Several methods have been proposed to calculate this displacement measurement. Speckle tracking is a commonly used technique that measures displacements by finding maximum cross-correlation coefficients [1]. Phase-sensitive measurement is another approach that provides nano-scale displacements by analyzing the phase of OCT signals [2,4,5]. Recently, the value of correlation coefficients has also been used to measure the micro-displacements of tissues [3,6].

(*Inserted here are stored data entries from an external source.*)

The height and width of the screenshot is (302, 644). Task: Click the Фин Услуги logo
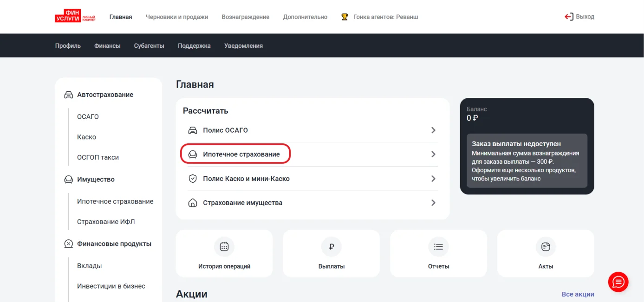(x=75, y=17)
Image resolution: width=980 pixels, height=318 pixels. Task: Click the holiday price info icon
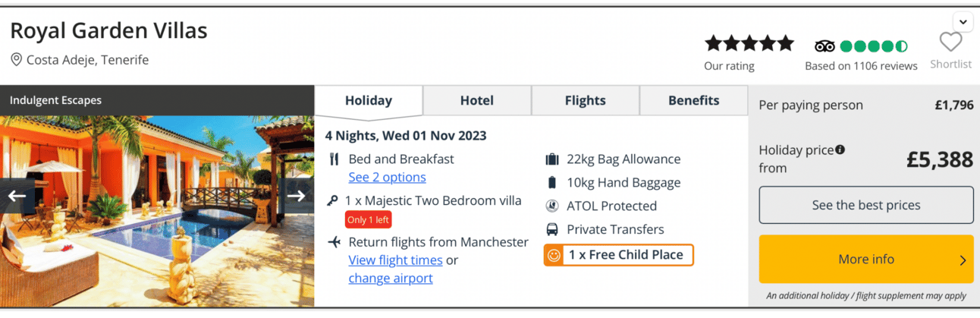tap(840, 150)
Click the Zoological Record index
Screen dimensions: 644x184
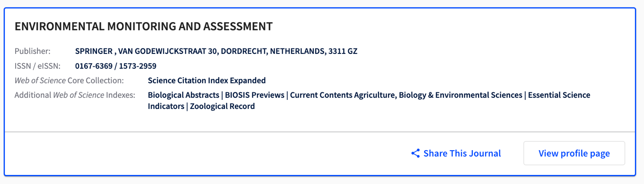click(222, 107)
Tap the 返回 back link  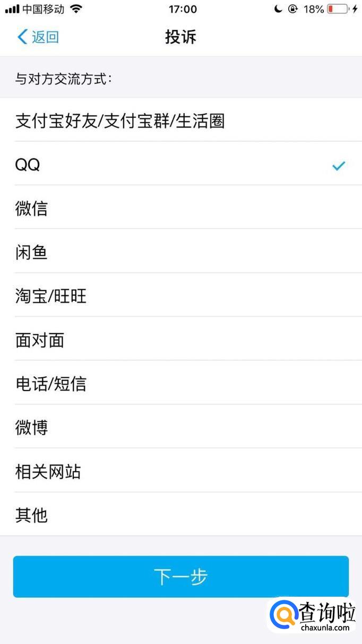45,37

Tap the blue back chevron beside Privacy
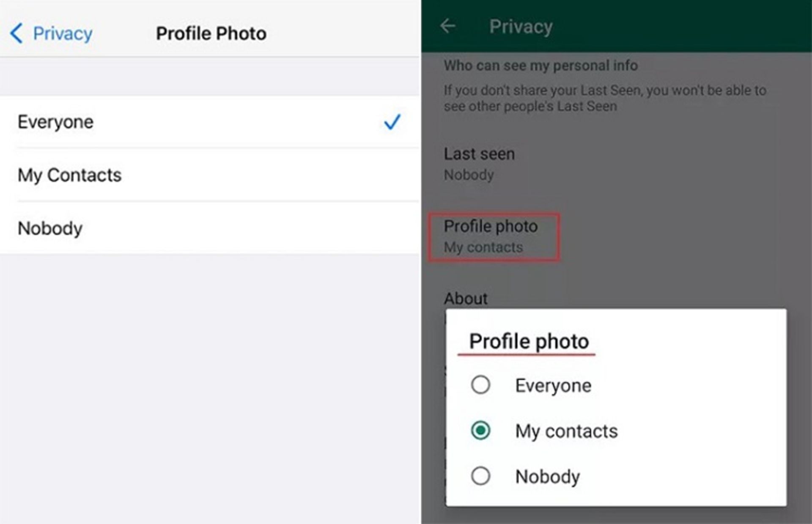pyautogui.click(x=16, y=33)
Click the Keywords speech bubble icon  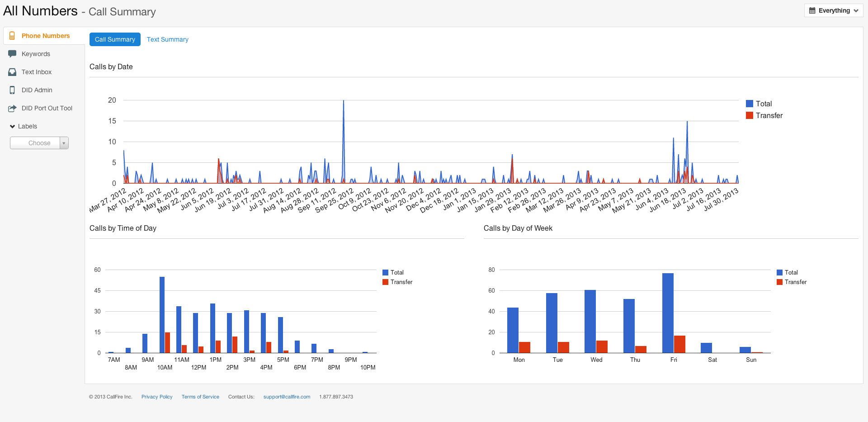point(12,54)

Among these methods, Kurokawa et al. proposed a method to measure lateral and axial displacements by simultaneously using Doppler phase shifts and spatially localized correlation coefficients. The method successfully generated dynamic micro-displacement maps of retinal tissue during laser coagulation [3]. However, the method does not provide the direction of the lateral displacement. In addition, the approach is based on the assumption that the sample displaces only within the imaging plane of an OCT B-scan. Technically, this method cannot distinguish between an out-of-plane displacement and an in-plane displacement.

In this Letter, we propose a new method to obtain spatially resolved in-plane bidirectional displacement and out-of-plane displacement between two OCT B-scan images using localized correlation coefficients.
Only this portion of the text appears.